Presence of %windir%\svchost.exe as an active process

On removable storages:
Presence of the following files:
\NewFolder.exe with a folder icon

Removal instructions:

Kill the process %windir%\svchost.exe

Delete the file %windir%\system32\BttnServ.exe and any files that the virus created on your removable media

Remove the registry key HKLM\SOFTWARE\Microsoft\Windows\CurrentVersion\Run\CPQEASYBTTN

Please let BitDefender disinfect your files.

Analyzed By

Tudor Bura, virus researcher

Technical Description:

This trojan is received as a 98304 Byte-file, written in Visual Basic, having a Folder icon, in order to get the user to execute it.
Upon execution this worm file will copy itself as the following files:
%windir%\svchost.exe
%windir%\system32\BttnServ.exe

The files are hidden

Next, the trojan will execute the file %windir%\svchost.exe and also set the registry key HKLM\SOFTWARE\Microsoft\Windows\CurrentVersion\Run\(Default) to %windir%\svchost.exe

The received file will close it's process.

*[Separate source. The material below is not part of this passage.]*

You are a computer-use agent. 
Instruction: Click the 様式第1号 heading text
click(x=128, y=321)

Upon running, %windir%\svchost.exe will remain active in memory, and will delete itself from the hard disk

The trojan has an invisible window so will run in the background.

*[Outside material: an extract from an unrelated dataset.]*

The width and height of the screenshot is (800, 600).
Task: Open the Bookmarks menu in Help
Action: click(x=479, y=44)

It ensures that it will be ran after the next reboot by setting the key HKLM\SOFTWARE\Microsoft\Windows\CurrentVersion\Run\CPQEASYBTTN to %windir%\system32\BttnServ.exe

While running, the trojan will read any text box from any Internet Explorer window and store the contents of them. The read process is repeated everey 500 ms. The trojan will send the read informations using  MAPI (an architecture for messaging applications)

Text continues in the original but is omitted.